Ten Commandments removed from Jackson County courthouse

MCKEE, Ky. — The Ten Commandments have been removed from an eastern Kentucky courthouse in the face of a federal lawsuit.

Jackson County Judge-Executive William O. Smith told WYMT-TV that county officials didn’t want to put taxpayers in jeopardy.

“From an economic standpoint and financial standpoint we do not want to jeopardize the taxpayers of our community and make them liable for something that is unfair,” he said. “We just felt this was the best solution to the immediate problem.”

He said the plaques containing individual commandments will be displayed in local businesses.

Eugene Phillips Jr., with the backing of the American Civil Liberties Union, filed a lawsuit about three weeks ago calling the displays an improper governmental endorsement of religion.

Phillips told WYMT he is happy with the decision.

Jim Muncy, who hung the plaques in the courthouse 10 years ago, said it was sad to have to take them down Monday.

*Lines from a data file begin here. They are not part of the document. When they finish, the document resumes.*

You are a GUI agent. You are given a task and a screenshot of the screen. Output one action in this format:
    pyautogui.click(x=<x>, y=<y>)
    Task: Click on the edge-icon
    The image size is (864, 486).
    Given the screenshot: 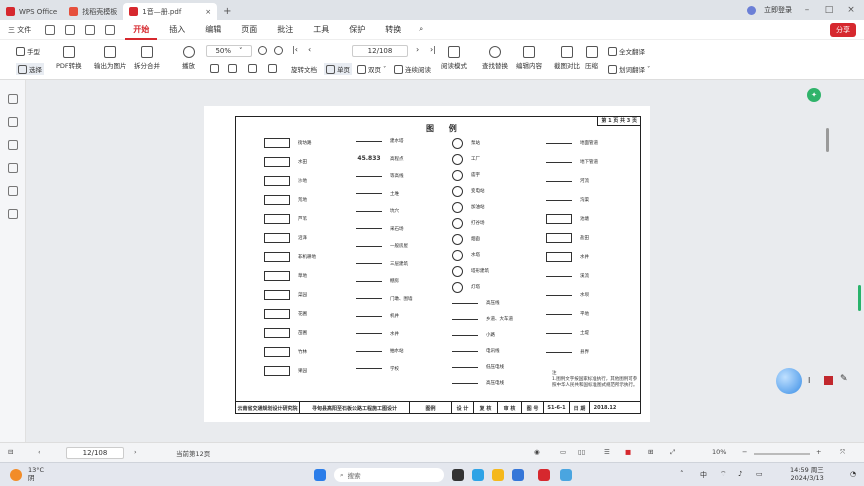 What is the action you would take?
    pyautogui.click(x=478, y=475)
    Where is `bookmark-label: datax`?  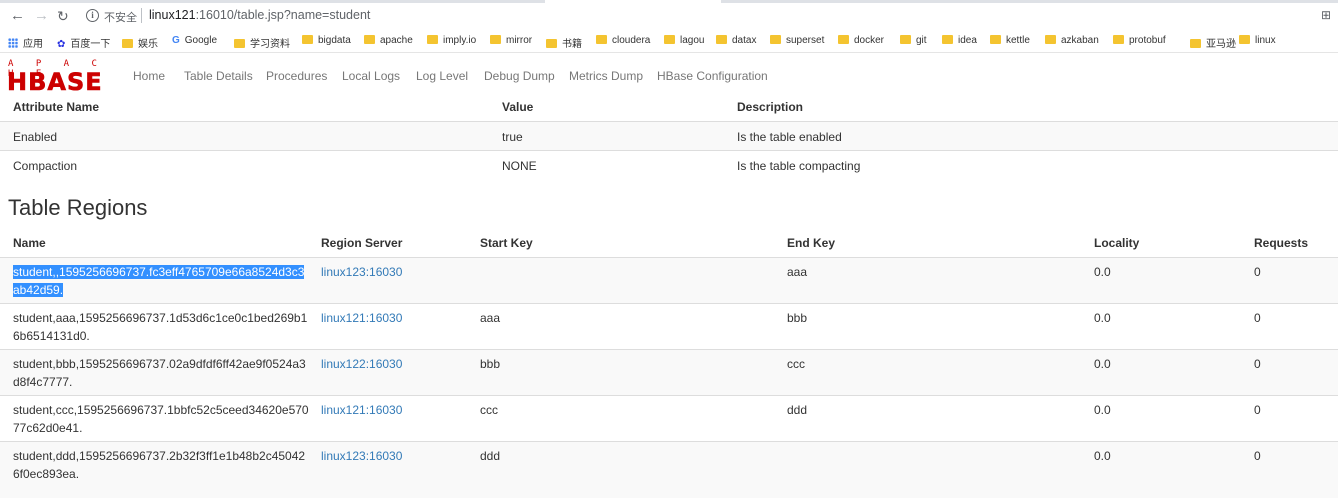
bookmark-label: datax is located at coordinates (744, 40).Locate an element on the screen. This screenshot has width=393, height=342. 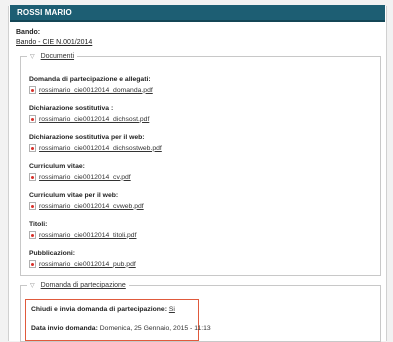
page-title: ROSSI MARIO is located at coordinates (198, 14).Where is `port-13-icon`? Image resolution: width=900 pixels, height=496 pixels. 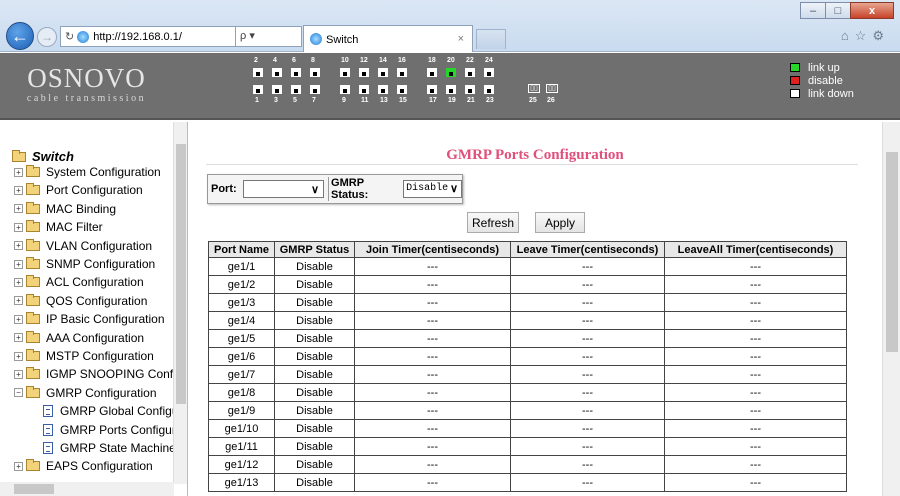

“All the laws of our state were based on the ten commandments. It’s not that it’s a religious statement, it’s a statement of law and order,” he said.

There have been several court fights over Kentucky counties posting the Ten Commandments in the last decade including one that went to the U.S. Supreme Court.

The high court ruled in 2005 that Ten Commandments displays on government property must be evaluated on a case-by-case basis. Some legal scholars said the court did little to clarify the law, since justices allowed a display outside the Texas state Capitol but not inside two Kentucky courthouses.

The justices said Ten Commandments exhibits would be upheld if their main purpose was to honor the nation’s legal, rather than religious, traditions, and if they didn’t promote one religious sect over another.